Since January, however, I have begun to reject the ‘automatic dread response‘ that has accompanied me since high school days.

What happened to cause this unexpected change in mindset?  Walking through a dark valley with Mike from November through the New Year, that’s what!

This flavor of suffering focused my theology like nothing else since our marriage floundered and almost broke up on the rocky shoals of individual selfishness in 2000.

Trials tend to focus one’s attention on what is important.  As Mike and I dealt with his heart-related sleep and anxiety issues, I came to trust God’s promise in Psalm 84:11:

No good thing does He withhold from him whose way is blameless*

Jesus also taught me through the onslaught of what I call ‘pop quizzes’ or opportunities to put His Word to the test, that His presence truly was my one and only good.

So when that first Sunday in January landed and I thought about school resuming the next day after 2 weeks off for Christmas, I started to dread the constricted daily schedule.

But all of a sudden the Holy Spirit applied Psalm 84:11 to this new situation, reduced time and increased tasks.  Another way to phrase ‘no good thing withheld’ is ‘all good things provided‘.  Logically then, if God’s provision of X hours and Y minutes is what He deems good, and if I only get done 5 of 8 tasks for the day in the time He provides, then THAT is exactly what He deems ‘good’ for me this day.

That may seem like a small change, but that incremental adjustment has produced an out-of-proportion effect on my outlook.

Zech 4:10a – Do not despise these small beginnings, for the Lord rejoices to see the work begin….

I think I had begun to make a move in that direction last fall with my evening reading. Some nights Mike and I catch up with each other and dine later than other nights.
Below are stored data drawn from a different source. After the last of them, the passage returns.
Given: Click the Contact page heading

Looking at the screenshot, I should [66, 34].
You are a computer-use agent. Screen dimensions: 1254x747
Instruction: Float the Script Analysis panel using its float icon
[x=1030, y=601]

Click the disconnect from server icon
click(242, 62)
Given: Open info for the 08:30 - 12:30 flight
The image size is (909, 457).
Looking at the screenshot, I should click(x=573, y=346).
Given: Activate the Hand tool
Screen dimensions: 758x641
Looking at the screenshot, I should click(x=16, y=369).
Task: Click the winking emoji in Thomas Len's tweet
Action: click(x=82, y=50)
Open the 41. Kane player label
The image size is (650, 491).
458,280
After tidying up the kitchen 20 minutes might remain to read.  Other nights during the school week I relax with 45 minutes.  After fighting resentment the previous 2 years, the Holy Spirit had already begun to help me accept that whatever God gave me was ‘good’.
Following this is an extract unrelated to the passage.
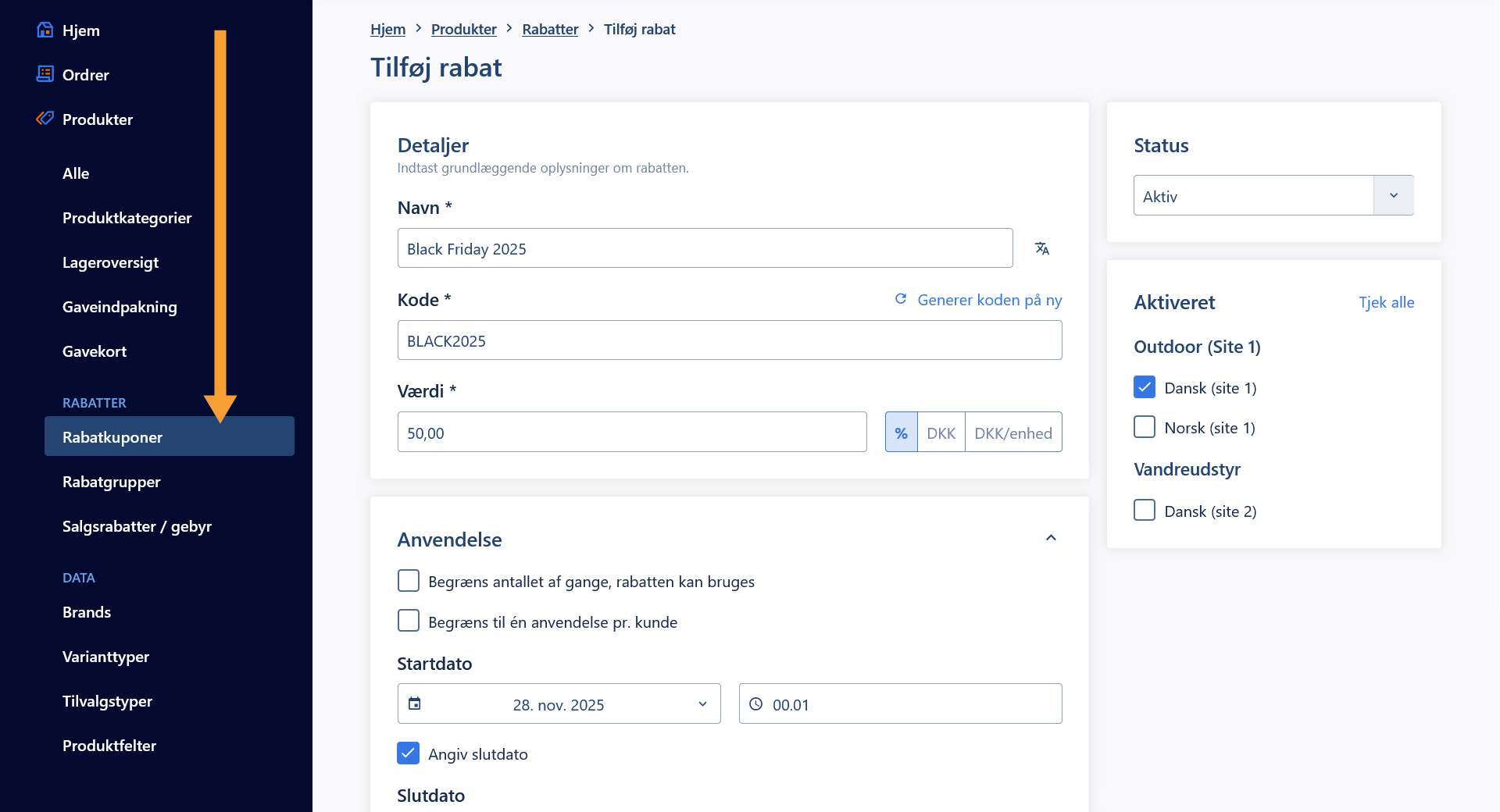Enable Norsk (site 1) checkbox
The width and height of the screenshot is (1500, 812).
tap(1145, 427)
The ‘health issues’ sped up the process.

And let me tell you, this unforeseen silver lining of the suffering is a gift.  If I START to dread tomorrow’s schedule, which might include an anticipated burden like:

  • shepherding a group of 7th graders during an outing to cook lunch for 60 women at a shelter
  • missing a planning period due to an assembly
  • an evaluative observation by my principal
  • having to make sub plans AND do my regular planning and fearing not enough time for either
  • a meeting at night  which will interfere with relaxing with Mike
  • a difficult phone call with a parent or about a large bill
  • a doctor’s appointment whose outcome is uncertain

It doesn’t take long, now, to recall one or all of these FACTS:

  • I’m only looking at the anticipated circumstances as I see them from my vantage point and I could be mistaken
  • I have NO idea of God’s planned provision
  • I might actually find something surprisingly delightful and of great worth in what ‘looks’ like an unpleasant event

VERY recently, the HS has also reminded me that it’s pretty arrogant (i.e. sinful) of me to THINK I know what is best for me.
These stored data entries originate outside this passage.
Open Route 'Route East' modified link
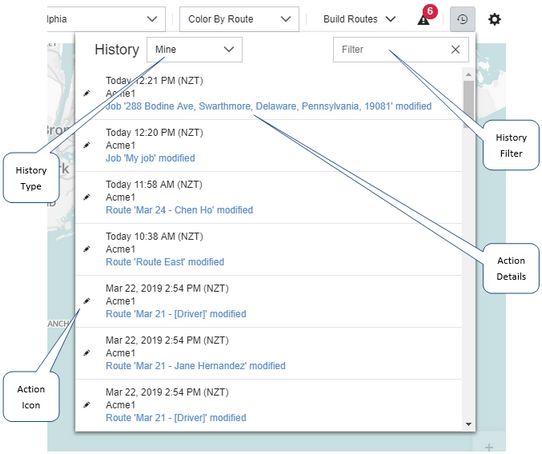click(x=165, y=262)
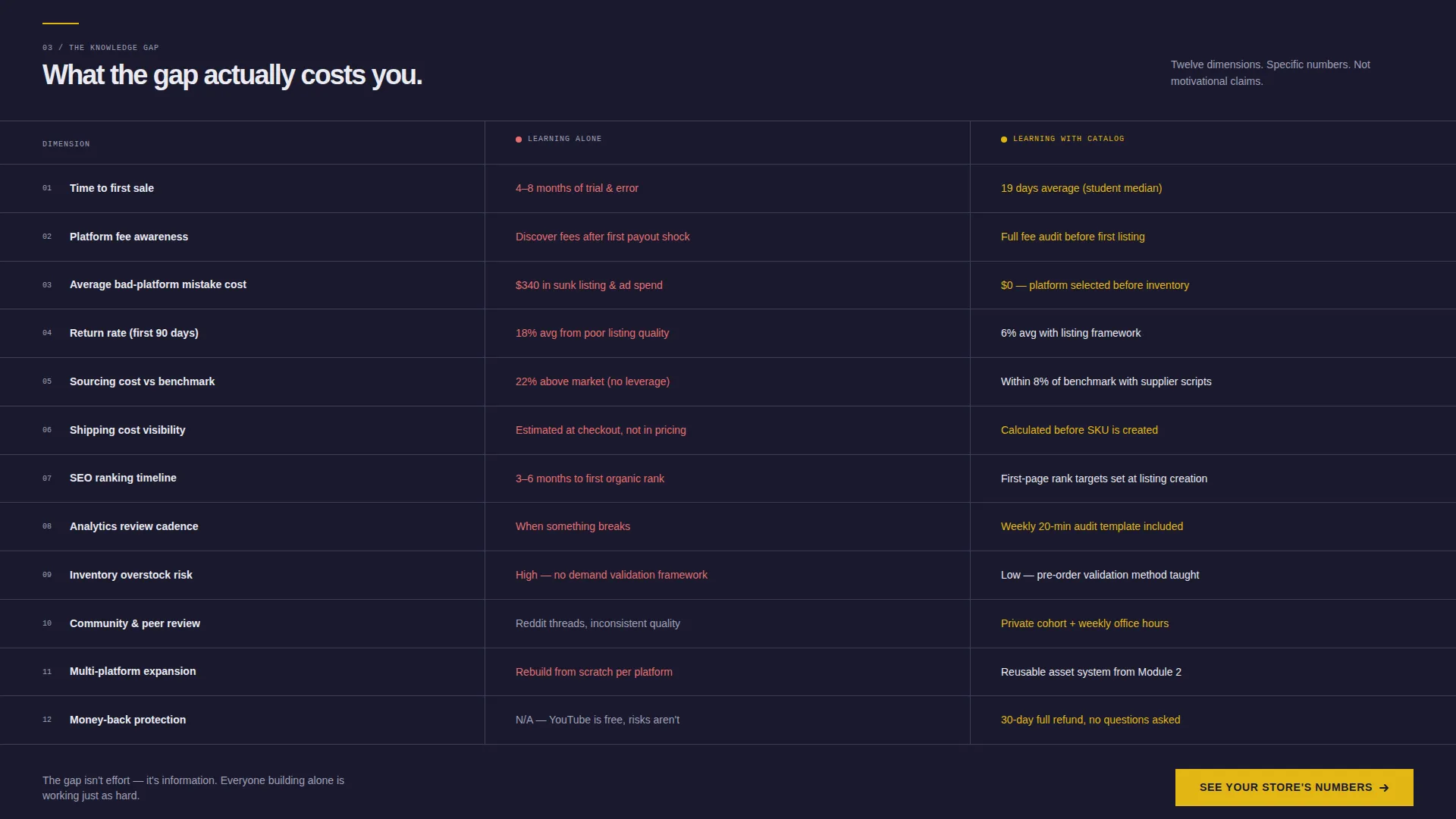Open the Time to first sale row

(x=728, y=188)
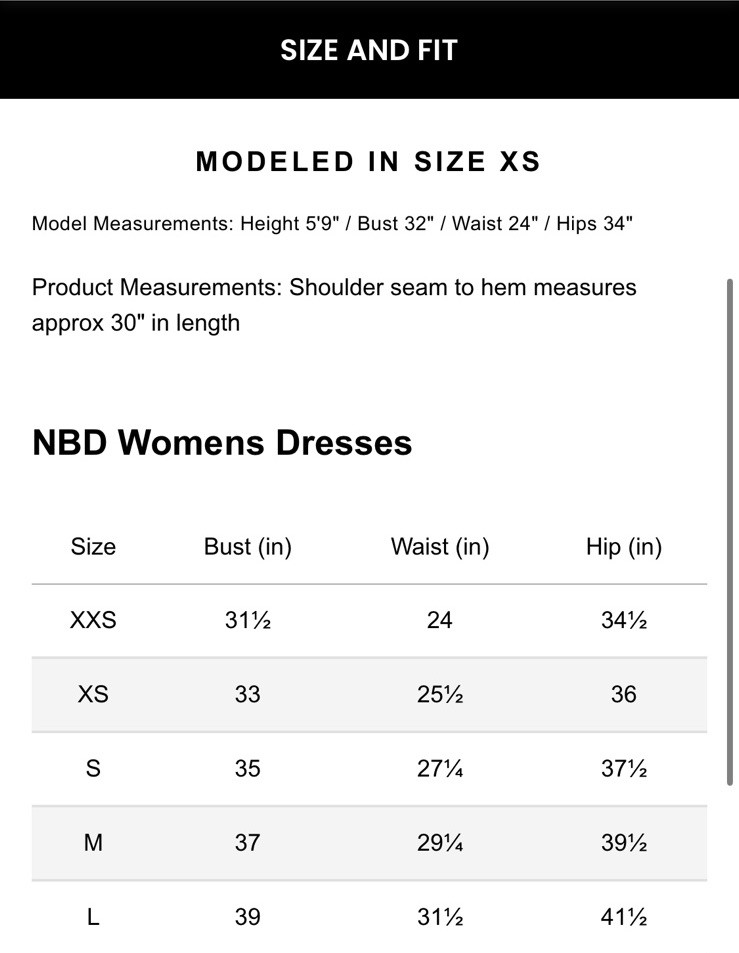The height and width of the screenshot is (953, 739).
Task: Click the SIZE AND FIT header
Action: (368, 50)
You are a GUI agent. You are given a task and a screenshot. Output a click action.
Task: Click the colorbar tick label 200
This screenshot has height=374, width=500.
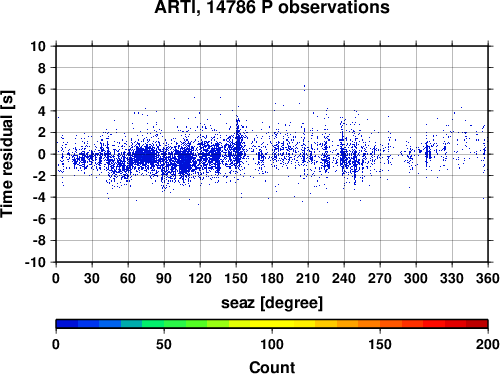(x=488, y=344)
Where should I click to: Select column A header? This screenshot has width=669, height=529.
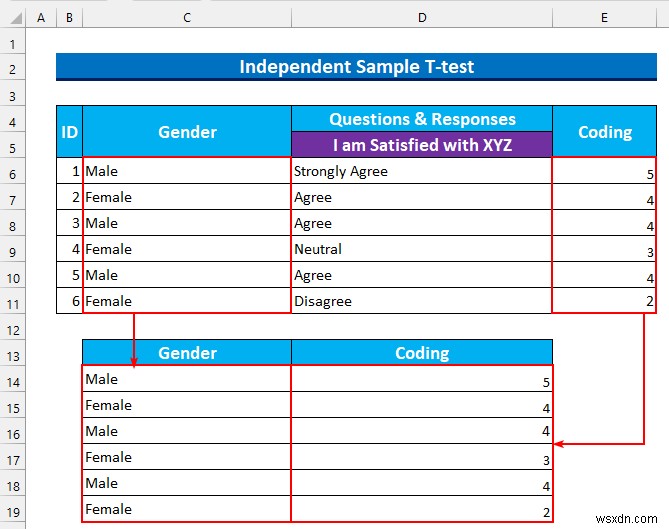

So now, when I do indeed ONLY accomplish 5 of the 8 tasks I had for the day I can say with a light freedom:

  • I guess it was God’s will for me ONLY to complete the 5 items on my ‘to do’ list. 

After all, am I in charge?  Am I the Creator of the entire universe, the Creator of time itself?

Actually, I’m very glad I’m not in charge!  I just want to report for duty with a joyous sense of anticipation about the day and leave the results to my Master.  If I please Him in the HOW and the WHAT I accomplish in HIS empowerment and resources, then it’s a good day.

One last encouragement.  Not only have I ‘lost’ the dreading, but I am finding out that the events that I call my ‘mighta dreaded‘ ones sometimes actually provide unexpected nuggets of unforeseen joy.  Isn’t that in keeping with a loving and good God and Father!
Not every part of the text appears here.